ABOUT THIS TASK
Read through the material below and copy each line in which the word "first" occurs.
----- RECORDS SUPPLIED
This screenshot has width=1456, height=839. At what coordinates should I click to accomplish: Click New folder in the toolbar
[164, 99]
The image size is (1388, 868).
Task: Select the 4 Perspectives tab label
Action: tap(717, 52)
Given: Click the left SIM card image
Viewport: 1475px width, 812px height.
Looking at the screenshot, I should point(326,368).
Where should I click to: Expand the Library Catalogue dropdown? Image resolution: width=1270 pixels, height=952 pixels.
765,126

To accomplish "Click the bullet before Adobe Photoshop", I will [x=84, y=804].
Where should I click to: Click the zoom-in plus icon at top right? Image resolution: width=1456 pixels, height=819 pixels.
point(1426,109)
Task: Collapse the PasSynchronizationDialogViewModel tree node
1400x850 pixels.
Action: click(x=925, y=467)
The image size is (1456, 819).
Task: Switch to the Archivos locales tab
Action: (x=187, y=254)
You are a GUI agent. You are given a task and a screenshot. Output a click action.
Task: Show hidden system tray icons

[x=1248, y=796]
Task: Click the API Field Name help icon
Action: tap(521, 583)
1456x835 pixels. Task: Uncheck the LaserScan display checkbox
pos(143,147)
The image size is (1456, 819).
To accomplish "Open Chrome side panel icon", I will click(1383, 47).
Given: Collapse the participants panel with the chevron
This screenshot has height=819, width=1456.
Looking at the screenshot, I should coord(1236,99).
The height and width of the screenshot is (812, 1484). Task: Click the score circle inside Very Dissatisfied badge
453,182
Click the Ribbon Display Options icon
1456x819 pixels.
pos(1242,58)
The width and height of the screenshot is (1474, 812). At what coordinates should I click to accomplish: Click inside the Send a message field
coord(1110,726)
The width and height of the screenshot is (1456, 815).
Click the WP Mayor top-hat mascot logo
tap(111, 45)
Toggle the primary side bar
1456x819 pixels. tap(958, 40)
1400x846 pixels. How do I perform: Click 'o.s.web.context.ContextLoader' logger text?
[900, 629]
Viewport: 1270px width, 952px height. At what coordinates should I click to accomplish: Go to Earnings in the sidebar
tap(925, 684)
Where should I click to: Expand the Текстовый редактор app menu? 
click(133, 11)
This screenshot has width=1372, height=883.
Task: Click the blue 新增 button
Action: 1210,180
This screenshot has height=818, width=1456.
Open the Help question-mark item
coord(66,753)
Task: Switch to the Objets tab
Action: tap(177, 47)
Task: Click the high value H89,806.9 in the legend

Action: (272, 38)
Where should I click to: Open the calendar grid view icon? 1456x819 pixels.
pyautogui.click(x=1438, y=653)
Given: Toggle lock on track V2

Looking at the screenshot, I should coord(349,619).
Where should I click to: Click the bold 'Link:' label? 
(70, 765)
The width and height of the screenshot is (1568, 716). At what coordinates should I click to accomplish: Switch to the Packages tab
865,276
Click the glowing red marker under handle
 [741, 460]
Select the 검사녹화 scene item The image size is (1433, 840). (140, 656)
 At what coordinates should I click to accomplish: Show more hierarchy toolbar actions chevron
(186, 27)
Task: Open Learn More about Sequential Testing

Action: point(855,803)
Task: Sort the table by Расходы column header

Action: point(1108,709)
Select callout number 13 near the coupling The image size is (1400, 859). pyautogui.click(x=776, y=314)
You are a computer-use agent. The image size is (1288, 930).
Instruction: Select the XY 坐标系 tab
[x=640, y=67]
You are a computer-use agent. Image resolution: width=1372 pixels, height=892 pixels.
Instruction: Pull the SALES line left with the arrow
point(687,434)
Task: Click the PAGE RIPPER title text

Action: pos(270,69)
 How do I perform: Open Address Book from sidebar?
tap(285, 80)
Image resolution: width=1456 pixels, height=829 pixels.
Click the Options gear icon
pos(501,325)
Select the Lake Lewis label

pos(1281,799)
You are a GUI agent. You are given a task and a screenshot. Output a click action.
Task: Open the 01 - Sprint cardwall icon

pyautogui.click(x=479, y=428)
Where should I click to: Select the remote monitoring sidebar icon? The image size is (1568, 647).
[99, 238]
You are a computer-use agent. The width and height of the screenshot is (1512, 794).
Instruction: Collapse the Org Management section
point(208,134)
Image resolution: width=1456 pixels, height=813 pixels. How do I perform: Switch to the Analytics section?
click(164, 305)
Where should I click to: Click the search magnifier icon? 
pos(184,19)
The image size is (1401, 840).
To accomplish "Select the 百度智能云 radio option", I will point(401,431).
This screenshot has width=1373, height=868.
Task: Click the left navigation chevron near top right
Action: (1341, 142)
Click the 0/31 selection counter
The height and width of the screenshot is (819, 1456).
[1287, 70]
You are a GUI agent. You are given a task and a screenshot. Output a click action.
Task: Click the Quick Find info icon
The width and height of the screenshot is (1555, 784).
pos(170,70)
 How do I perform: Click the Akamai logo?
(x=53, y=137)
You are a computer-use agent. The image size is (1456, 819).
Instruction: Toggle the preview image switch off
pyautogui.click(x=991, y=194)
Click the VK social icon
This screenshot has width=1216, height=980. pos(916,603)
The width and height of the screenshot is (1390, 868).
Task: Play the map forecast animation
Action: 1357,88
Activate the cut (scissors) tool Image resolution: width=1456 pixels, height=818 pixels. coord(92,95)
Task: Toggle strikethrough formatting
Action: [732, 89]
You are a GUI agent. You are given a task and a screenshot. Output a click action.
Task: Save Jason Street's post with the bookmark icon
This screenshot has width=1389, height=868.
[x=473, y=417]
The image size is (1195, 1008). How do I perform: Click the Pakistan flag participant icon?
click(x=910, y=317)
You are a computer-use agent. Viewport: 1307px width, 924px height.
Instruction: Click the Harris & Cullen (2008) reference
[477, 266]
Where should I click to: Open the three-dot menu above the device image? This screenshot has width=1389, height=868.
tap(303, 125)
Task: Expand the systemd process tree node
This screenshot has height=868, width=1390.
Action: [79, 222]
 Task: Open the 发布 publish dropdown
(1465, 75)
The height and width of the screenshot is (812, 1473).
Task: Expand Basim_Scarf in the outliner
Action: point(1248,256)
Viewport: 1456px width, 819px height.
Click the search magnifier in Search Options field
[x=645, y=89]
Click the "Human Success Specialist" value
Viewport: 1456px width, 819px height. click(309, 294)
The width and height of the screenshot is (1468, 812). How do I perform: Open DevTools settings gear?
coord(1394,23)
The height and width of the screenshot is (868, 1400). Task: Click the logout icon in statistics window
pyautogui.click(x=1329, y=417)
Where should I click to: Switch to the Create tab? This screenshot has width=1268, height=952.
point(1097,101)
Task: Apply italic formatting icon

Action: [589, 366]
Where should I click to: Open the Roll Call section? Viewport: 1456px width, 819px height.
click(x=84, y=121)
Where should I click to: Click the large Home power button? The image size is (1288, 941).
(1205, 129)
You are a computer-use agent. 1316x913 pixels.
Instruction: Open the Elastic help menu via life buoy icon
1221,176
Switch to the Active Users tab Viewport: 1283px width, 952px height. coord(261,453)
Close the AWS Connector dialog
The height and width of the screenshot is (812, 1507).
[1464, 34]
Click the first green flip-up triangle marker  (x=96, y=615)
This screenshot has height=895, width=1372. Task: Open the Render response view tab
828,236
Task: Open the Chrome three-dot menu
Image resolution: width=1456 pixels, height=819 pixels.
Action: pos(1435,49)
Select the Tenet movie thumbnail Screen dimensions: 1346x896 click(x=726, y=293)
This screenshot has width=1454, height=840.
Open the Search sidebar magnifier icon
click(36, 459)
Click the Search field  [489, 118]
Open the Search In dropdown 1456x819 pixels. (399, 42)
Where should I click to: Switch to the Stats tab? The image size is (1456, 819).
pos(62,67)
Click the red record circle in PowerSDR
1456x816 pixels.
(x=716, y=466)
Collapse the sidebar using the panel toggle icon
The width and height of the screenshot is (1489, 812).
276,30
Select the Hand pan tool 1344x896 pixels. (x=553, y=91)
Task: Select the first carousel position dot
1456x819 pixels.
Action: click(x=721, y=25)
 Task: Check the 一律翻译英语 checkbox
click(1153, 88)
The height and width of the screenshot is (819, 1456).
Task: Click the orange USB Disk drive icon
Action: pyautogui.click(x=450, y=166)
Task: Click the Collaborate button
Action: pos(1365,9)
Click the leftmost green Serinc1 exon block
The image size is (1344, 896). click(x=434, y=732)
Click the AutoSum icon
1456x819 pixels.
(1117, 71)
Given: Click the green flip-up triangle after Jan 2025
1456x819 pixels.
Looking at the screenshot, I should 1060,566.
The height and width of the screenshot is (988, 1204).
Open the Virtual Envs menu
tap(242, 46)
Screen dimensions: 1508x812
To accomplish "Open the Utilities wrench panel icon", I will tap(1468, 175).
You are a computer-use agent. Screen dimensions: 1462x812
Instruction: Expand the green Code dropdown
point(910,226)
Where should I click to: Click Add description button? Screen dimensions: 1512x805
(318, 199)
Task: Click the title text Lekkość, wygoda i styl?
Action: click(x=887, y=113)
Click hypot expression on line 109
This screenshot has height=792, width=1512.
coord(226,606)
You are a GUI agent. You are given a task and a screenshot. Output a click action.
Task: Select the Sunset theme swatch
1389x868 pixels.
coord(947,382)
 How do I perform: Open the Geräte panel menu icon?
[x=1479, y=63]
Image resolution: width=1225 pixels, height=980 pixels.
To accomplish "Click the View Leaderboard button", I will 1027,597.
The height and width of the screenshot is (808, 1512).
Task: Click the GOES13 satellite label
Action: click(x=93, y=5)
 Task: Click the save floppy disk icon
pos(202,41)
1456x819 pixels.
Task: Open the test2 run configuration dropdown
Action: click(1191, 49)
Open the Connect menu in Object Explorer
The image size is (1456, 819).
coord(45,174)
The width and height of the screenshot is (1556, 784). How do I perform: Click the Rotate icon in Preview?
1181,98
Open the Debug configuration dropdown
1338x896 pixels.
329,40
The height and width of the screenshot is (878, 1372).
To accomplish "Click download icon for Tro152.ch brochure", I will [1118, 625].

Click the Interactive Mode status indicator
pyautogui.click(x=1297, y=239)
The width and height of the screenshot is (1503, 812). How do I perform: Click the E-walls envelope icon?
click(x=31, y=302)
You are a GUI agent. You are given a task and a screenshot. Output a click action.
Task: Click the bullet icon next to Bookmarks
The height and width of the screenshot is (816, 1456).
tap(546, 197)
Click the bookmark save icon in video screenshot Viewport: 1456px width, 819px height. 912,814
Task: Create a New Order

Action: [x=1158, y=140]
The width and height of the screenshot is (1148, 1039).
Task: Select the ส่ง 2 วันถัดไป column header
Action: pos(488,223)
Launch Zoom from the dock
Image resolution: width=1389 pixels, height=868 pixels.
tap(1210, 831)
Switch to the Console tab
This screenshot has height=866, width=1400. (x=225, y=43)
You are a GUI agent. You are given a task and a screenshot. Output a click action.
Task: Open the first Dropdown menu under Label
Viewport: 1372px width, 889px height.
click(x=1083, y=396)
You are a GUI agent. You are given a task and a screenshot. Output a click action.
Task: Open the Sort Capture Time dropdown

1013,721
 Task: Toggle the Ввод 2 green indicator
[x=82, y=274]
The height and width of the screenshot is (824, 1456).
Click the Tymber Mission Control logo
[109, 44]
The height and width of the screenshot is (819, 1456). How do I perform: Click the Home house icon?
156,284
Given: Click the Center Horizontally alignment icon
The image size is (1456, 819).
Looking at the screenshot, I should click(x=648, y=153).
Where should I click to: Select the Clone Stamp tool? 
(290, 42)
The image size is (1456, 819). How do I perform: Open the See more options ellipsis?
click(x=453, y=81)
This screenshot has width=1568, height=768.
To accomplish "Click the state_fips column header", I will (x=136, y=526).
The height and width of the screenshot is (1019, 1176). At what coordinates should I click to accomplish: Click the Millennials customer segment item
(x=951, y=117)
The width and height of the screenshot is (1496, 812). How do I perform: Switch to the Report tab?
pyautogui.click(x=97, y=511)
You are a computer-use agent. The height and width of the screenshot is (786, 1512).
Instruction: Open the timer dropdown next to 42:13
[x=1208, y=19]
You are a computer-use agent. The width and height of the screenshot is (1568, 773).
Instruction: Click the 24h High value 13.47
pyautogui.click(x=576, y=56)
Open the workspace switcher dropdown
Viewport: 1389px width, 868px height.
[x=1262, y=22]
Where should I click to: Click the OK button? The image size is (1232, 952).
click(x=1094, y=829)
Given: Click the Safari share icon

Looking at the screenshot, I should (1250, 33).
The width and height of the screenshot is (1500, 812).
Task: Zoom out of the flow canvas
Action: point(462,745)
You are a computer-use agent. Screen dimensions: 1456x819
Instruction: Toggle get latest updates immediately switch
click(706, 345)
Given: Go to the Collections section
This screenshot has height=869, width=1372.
----------
ANSWER BELOW
Click the first green flip-up triangle marker  (x=96, y=615)
Task: Select the first carousel position dot
Task: Open the first Dropdown menu under Label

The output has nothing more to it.